CNBCは2023年5月7日、同年5月10日(米国時間)に開催されるGoogleの開発者会議「Google I/O2023」でPaLMの次期バージョン「PaLM2」を発表する方針であると報道した[8]。
2023年5月8日、Googleの内部文書がDiscordの公開サーバーに流出した[9]。文書中には「OpenAIはすでに敵ではない」「警戒すべきはオープンソースとMetaであり、特にオープンソースプロジェクトは驚異的で、我々が1000万ドルと5400億のパラメーターで実現していることを、彼らは100ドルと130億のパラメーターで実現している。」などとしており、「我々がAI市場の主要なメンバーであり続けるためには、オープンソース化することが必要だ」と結論づけた。この内部文書ではオープンソースという第三の敵へのGoogleの危機感が多く示されおり、Googleの今後の開発方針に影響する可能性がある[10]。
Googleは、2023年5月10日に開催された開発者会議「Google I/O」で事前情報の通りPaLM2を発表し、即日導入を開始した。Googleによると、すでに25を超えるサービスで導入が開始されているという[11]。
Googleの最高経営責任者(CEO)であるサンダー・ピチャイ氏は2023年3月31日、The NewYork TimesのAI関連の取材に応じChatGPTなどの画期的なAIサービスが誕生したことに嬉しさを感じているとした上で、自社の会話型AIサービスであるBard(バード)にPaLMを導入することを示唆した。現在、BardはLaMDAの軽量版を基に開発されているが、これが実現すれば大幅に性能が上がる可能性を秘めているとサンダー・ピチャイ氏は期待を示した[12]。これは、Googleが会話型AI市場への参入の遅れの他、Bardの性能が市場の期待よりも低く、ChatGPT一強の状態になることを危惧したものだとThe NewYork Timesは解説している[13]。
2023年4月10日、GoogleはBardに対して基盤となるLLMをLaMDAからPaLMへと変更するアップデートを展開した。この結果、事前情報の通り計算や倫理的な考え方がより高度になったとしている[14]。

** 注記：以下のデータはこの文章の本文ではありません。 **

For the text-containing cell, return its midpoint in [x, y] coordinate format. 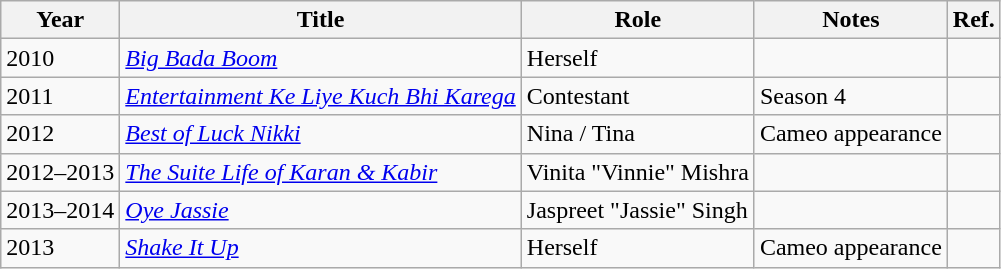
Notes [850, 20]
Big Bada Boom [320, 58]
2012–2013 [60, 172]
Best of Luck Nikki [320, 134]
2013 [60, 248]
Title [320, 20]
Shake It Up [320, 248]
Nina / Tina [638, 134]
Ref. [974, 20]
Oye Jassie [320, 210]
Role [638, 20]
2011 [60, 96]
Season 4 [850, 96]
2013–2014 [60, 210]
Year [60, 20]
2012 [60, 134]
2010 [60, 58]
Entertainment Ke Liye Kuch Bhi Karega [320, 96]
The Suite Life of Karan & Kabir [320, 172]
Contestant [638, 96]
Jaspreet "Jassie" Singh [638, 210]
Vinita "Vinnie" Mishra [638, 172]
For the text-containing cell, return its midpoint in (x, y) coordinate format. 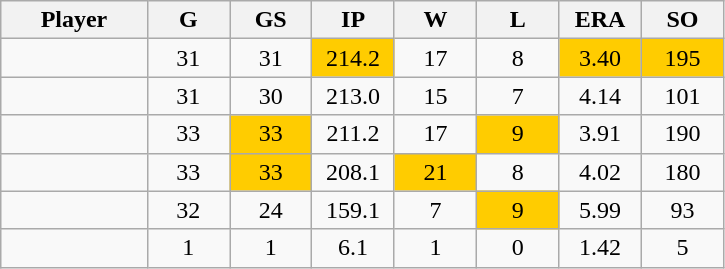
ERA (600, 20)
30 (271, 96)
G (188, 20)
211.2 (353, 134)
101 (682, 96)
GS (271, 20)
0 (518, 248)
32 (188, 210)
3.40 (600, 58)
159.1 (353, 210)
24 (271, 210)
W (435, 20)
L (518, 20)
4.02 (600, 172)
Player (74, 20)
5 (682, 248)
21 (435, 172)
IP (353, 20)
93 (682, 210)
4.14 (600, 96)
195 (682, 58)
190 (682, 134)
3.91 (600, 134)
180 (682, 172)
6.1 (353, 248)
208.1 (353, 172)
SO (682, 20)
214.2 (353, 58)
1.42 (600, 248)
213.0 (353, 96)
15 (435, 96)
5.99 (600, 210)
Provide the [X, Y] coordinate of the cell's center where the given text is located.  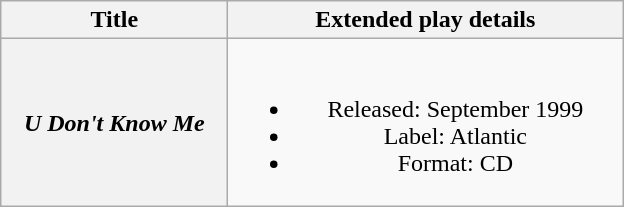
Released: September 1999Label: AtlanticFormat: CD [426, 122]
Title [114, 20]
U Don't Know Me [114, 122]
Extended play details [426, 20]
Output the (X, Y) coordinate of the center of the cell containing the given text.  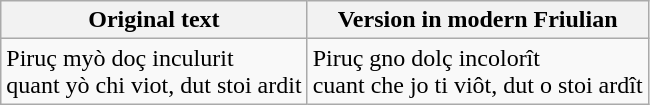
Piruç gno dolç incolorîtcuant che jo ti viôt, dut o stoi ardît (478, 72)
Original text (154, 20)
Piruç myò doç inculuritquant yò chi viot, dut stoi ardit (154, 72)
Version in modern Friulian (478, 20)
Pinpoint the cell where the given text exists, returning its [x, y] midpoint coordinate. 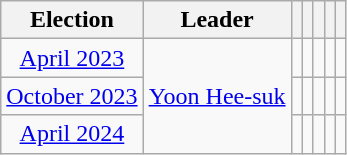
April 2023 [72, 58]
October 2023 [72, 96]
Election [72, 20]
Leader [217, 20]
April 2024 [72, 134]
Yoon Hee-suk [217, 96]
Detect which cell encompasses the target text, then output its (x, y) center coordinate. 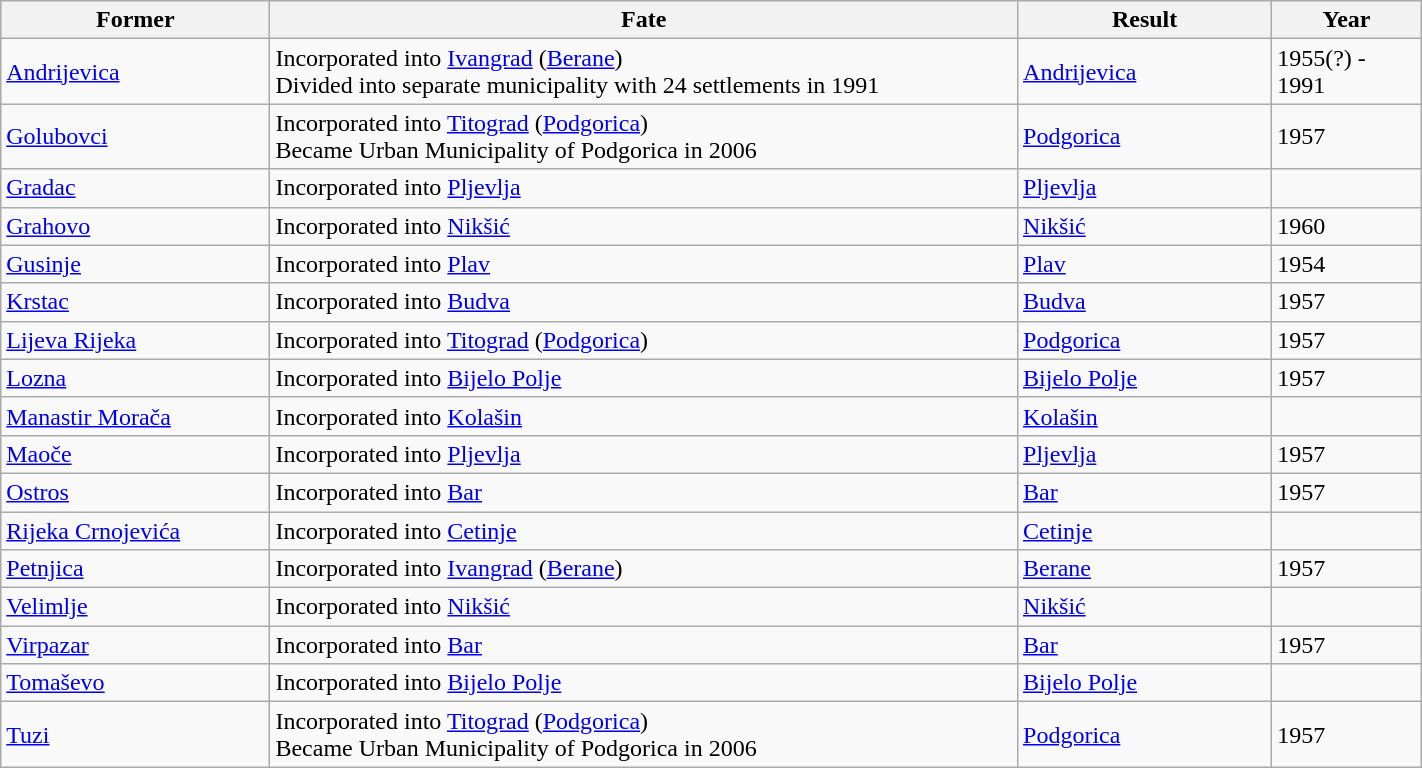
Gradac (136, 188)
Incorporated into Ivangrad (Berane) (644, 569)
Tomaševo (136, 683)
1954 (1347, 264)
Incorporated into Kolašin (644, 416)
Incorporated into Cetinje (644, 531)
Ostros (136, 492)
Incorporated into Titograd (Podgorica) (644, 340)
Maoče (136, 454)
Virpazar (136, 645)
Rijeka Crnojevića (136, 531)
Grahovo (136, 226)
Budva (1145, 302)
Krstac (136, 302)
Fate (644, 20)
Manastir Morača (136, 416)
Lijeva Rijeka (136, 340)
Incorporated into Ivangrad (Berane) Divided into separate municipality with 24 settlements in 1991 (644, 72)
Year (1347, 20)
Lozna (136, 378)
1960 (1347, 226)
Golubovci (136, 136)
Berane (1145, 569)
Result (1145, 20)
Velimlje (136, 607)
Kolašin (1145, 416)
Petnjica (136, 569)
Cetinje (1145, 531)
Gusinje (136, 264)
Tuzi (136, 734)
Former (136, 20)
Plav (1145, 264)
Incorporated into Budva (644, 302)
1955(?) - 1991 (1347, 72)
Incorporated into Plav (644, 264)
Detect which cell encompasses the target text, then output its [x, y] center coordinate. 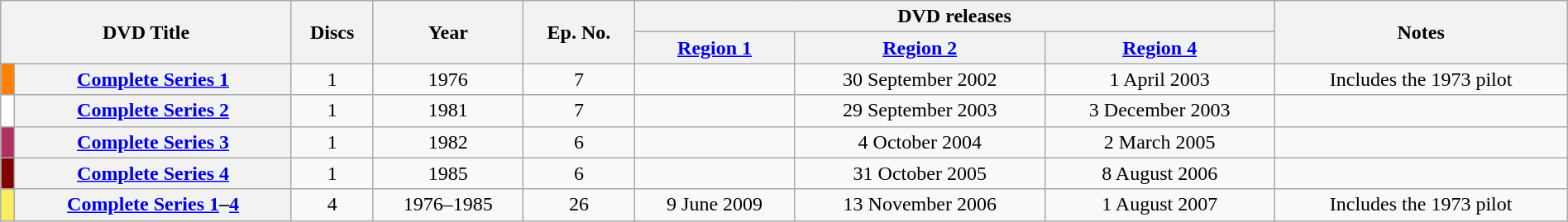
DVD releases [954, 17]
Complete Series 1–4 [154, 205]
1982 [448, 142]
29 September 2003 [920, 111]
Ep. No. [579, 32]
Region 1 [715, 48]
Region 4 [1159, 48]
9 June 2009 [715, 205]
Discs [332, 32]
4 October 2004 [920, 142]
Notes [1421, 32]
Region 2 [920, 48]
Complete Series 4 [154, 174]
1985 [448, 174]
13 November 2006 [920, 205]
26 [579, 205]
Complete Series 3 [154, 142]
30 September 2002 [920, 79]
1 August 2007 [1159, 205]
8 August 2006 [1159, 174]
2 March 2005 [1159, 142]
Year [448, 32]
3 December 2003 [1159, 111]
1 April 2003 [1159, 79]
DVD Title [146, 32]
4 [332, 205]
1976 [448, 79]
Complete Series 1 [154, 79]
1981 [448, 111]
31 October 2005 [920, 174]
Complete Series 2 [154, 111]
1976–1985 [448, 205]
Search for the cell housing the specified text and yield its (X, Y) center coordinate. 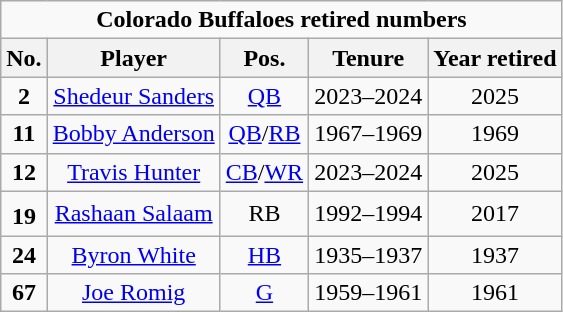
1961 (495, 293)
Travis Hunter (134, 172)
2017 (495, 214)
Rashaan Salaam (134, 214)
HB (264, 255)
Joe Romig (134, 293)
G (264, 293)
Colorado Buffaloes retired numbers (282, 20)
1967–1969 (368, 134)
Tenure (368, 58)
CB/WR (264, 172)
Pos. (264, 58)
24 (24, 255)
Year retired (495, 58)
11 (24, 134)
Bobby Anderson (134, 134)
Player (134, 58)
19 (24, 214)
No. (24, 58)
67 (24, 293)
QB (264, 96)
1959–1961 (368, 293)
12 (24, 172)
1937 (495, 255)
1935–1937 (368, 255)
RB (264, 214)
1992–1994 (368, 214)
2 (24, 96)
QB/RB (264, 134)
1969 (495, 134)
Shedeur Sanders (134, 96)
Byron White (134, 255)
Output the (x, y) coordinate of the center of the cell containing the given text.  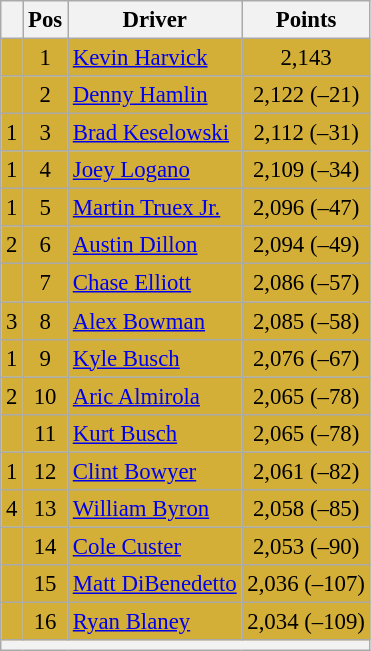
5 (46, 208)
2,036 (–107) (306, 584)
8 (46, 321)
Pos (46, 20)
11 (46, 433)
Kevin Harvick (155, 58)
2,061 (–82) (306, 471)
7 (46, 283)
2,076 (–67) (306, 358)
2,112 (–31) (306, 133)
William Byron (155, 509)
Martin Truex Jr. (155, 208)
2,058 (–85) (306, 509)
Points (306, 20)
2,094 (–49) (306, 245)
12 (46, 471)
10 (46, 396)
6 (46, 245)
Kurt Busch (155, 433)
Kyle Busch (155, 358)
Matt DiBenedetto (155, 584)
Denny Hamlin (155, 95)
2,096 (–47) (306, 208)
Cole Custer (155, 546)
Ryan Blaney (155, 621)
Alex Bowman (155, 321)
16 (46, 621)
2,053 (–90) (306, 546)
2,122 (–21) (306, 95)
Aric Almirola (155, 396)
13 (46, 509)
Chase Elliott (155, 283)
2,143 (306, 58)
Clint Bowyer (155, 471)
2,034 (–109) (306, 621)
2,085 (–58) (306, 321)
Driver (155, 20)
9 (46, 358)
Joey Logano (155, 170)
2,086 (–57) (306, 283)
15 (46, 584)
Brad Keselowski (155, 133)
14 (46, 546)
2,109 (–34) (306, 170)
Austin Dillon (155, 245)
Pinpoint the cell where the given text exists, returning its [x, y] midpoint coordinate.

2023年5月10日、Google I/Oにてベースの大規模言語モデルをPaLMからPaLM2へと移行することを発表し、同時配信が開始された。これにより、日本語と韓国語に対応したほか、より高度な論理的思考や文脈の読み取りが可能となり、なぞなぞなどの曖昧な情報から答えを生成できるようになった[15]。
Googleは2023年3月14日、開発者向けにAPIの一部を公開したほか[16]、自社のクラウドコンピュータサービスであるGoogle CloudにPaLMなどのAIを利用できるジェネレーティブAI機能を導入した。これにより開発者は、セキュリティ、プライバシーなどを確保しつつ、クラウドソリューションとの統合も可能になるなどのメリットが生まれるとしている[17]。
2023年5月10日、Gmailの自動返信機能やGoogle検索における新機能「SGE(Search Generative Experience)」を発表した。どちらも効率化を目的として導入されており、Google Workspaceでは文書からプレゼンテーションを作ったり、文書の要約などの新機能が発表された。またBardは、今夏よりAdobe Fireflyとの連携が可能になる[18]。
2023年12月13日、Googleは PaLM2 ベースの医療業界向け大規模言語モデル MedLM を発表した[19]。